On friday Brody went in for his 2 month check-up and shots. The doctor noticed that his abdomen was pretty distended and hard, but wasn't too concerned because it tended to be this way only after feedings. Over the weekend his sleeping began to get worse, and he was extremely fussy. I began noticing that his stomach never really went down, and he was extremely constipated. So after a sleepless night Sunday I decided to take him to see his pediatrician. She decided to direct admit him to Children's because of everything he has been through, and so they can run tests.This was the beginning of our second longest night ever (first was when he coded). They decided to stop all feedings and do xrays to see exactly what's going on.The upper part of his abdomen was full of air, and the bottom was full of BM. Therefore they decided to start an IV to give his stomach a rest from feedings, but assure that he wouldn't get dehydrated. They also did a straight cath to get a urine culture, blood culture, and worst of all an NG tube in his nose to suck the air out of his stomach.Well he hated the IV and NG tube so he ripped those out twice. So they had to put the IV in his head and keep him very swaddled so he can't get free. Throughout the night he was EXTREMELY fussy! He was so hungry but all we could give him was his pacifier. We had the resident come in at 3 am and we had almost given up and told them to feed him, but he talked us out of it. So by 4 he had began screaming so hard, there was nothing we could do to calm him down. This went on until about 6 when he finally got so exhausted he couldn't cry anymore.

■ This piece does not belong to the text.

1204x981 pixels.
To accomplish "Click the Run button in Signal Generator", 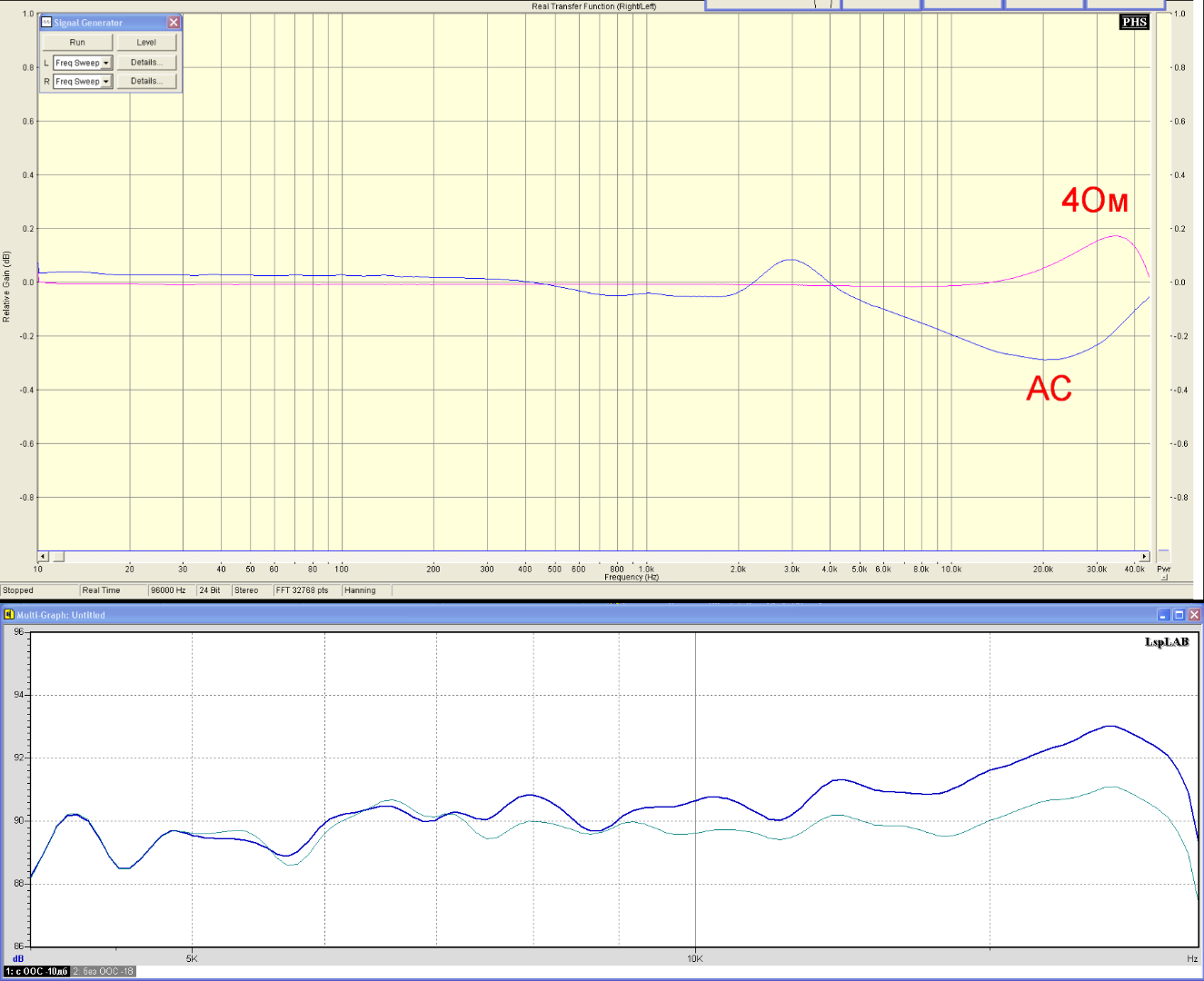I will [x=77, y=43].
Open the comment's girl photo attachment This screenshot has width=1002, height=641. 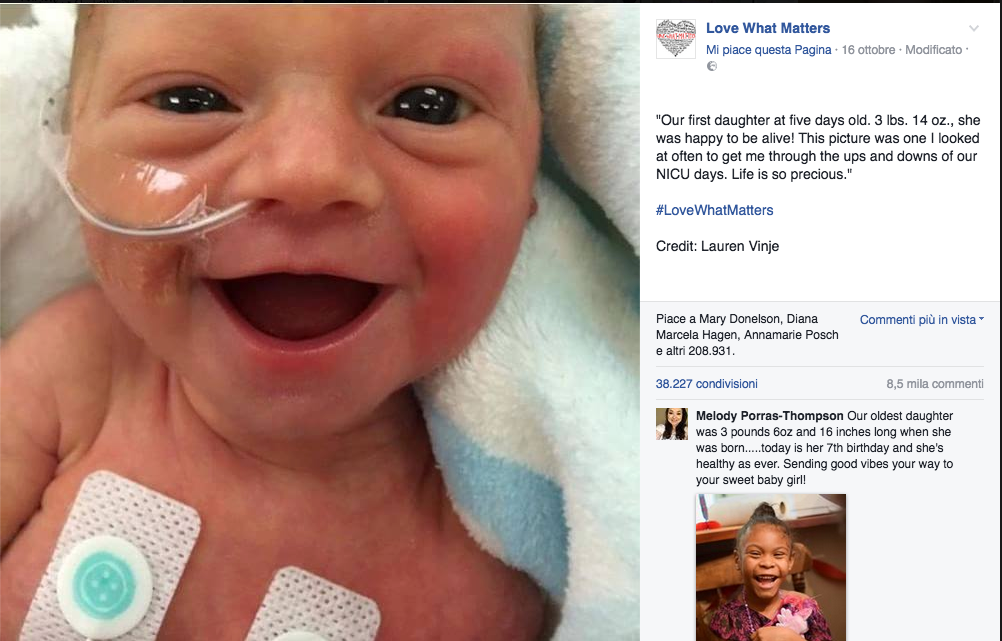click(771, 567)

The resident came in at 6:30 and gave us the okay to give him pedialyte in small doses. This made not only us happy, but Brody was out after eating his first meal!! We did this for a few feedings, and now they are working on gradually increasing his dose of elecare (formula). The doctor was unsure if she wanted to keep him again tonight until they get him on full feedings again. So far he is tolerating the feedings, but I will keep you posted.

4/16/2010

It's official Brody has the same intolerance that Bryson had. We are starting him on Elecare formula today, and hope that it helps quickly! He had his first "normal" doctors appointment today..it was his 2 month check up. He received three shots and was looked over by the doctor again. He is on pace to gain a pound per week for the last two weeks. He is now up to 9 pounds 8 ounces.Today the doctor noticed that his abdomen was very distended and hard. I have been noticing that also after he eats. She said we need to keep a close eye on that, because if it is happening when he hasn't eaten it could be bad. He has been extremely fussy (especially at night). On tuesday we went to have an ultrasoud of the kidney's done. I was very bummed because they wouldn't let me go back with him since I had Bryson with me. They placed a foley catheter in him, and started an iv. They then placed dye into the iv and watched the kidney excrete the dye to see if his kidneys were functioning correctly. They had the catheter in so the urine wouldn't relflex back up and block the view. This test came back normal. I meet with the nephrologist next monday to follow-up with the kidney function. We also meet with the cardiologist next week, so I will keep you updated on that. Until then we will be trying to keep him comfotable and hope for the best with this formula!

4/7/10

Yesterday was Brody's due date and seven weeks ago today he was brought into this world.Since my last post, not a whole lot has changed. It turns out he does have MSPI, so is now on a special formula.He is on one that is a step down from what Bryson was on, and much cheaper. We are hoping it continues to work so he can stay on it! The day he was released from the hospital his liver profile came back alittle high. This was strange because all along this had been normal.So they did bloodwork last friday to see if it was getting better, which it was.I took him again today to get this drawn and will find out the results tomorrow at the appointment with his pediatrician. Brody might possibly be making his first trip to Bedford this weekend, that is if we get the okay from his doctor.Doug and I are kind of worried that if something were to happen, theres no hospital really close.I will continue to keep everyone updated as I can. Been alittle busy around here, otherwise I would post more often!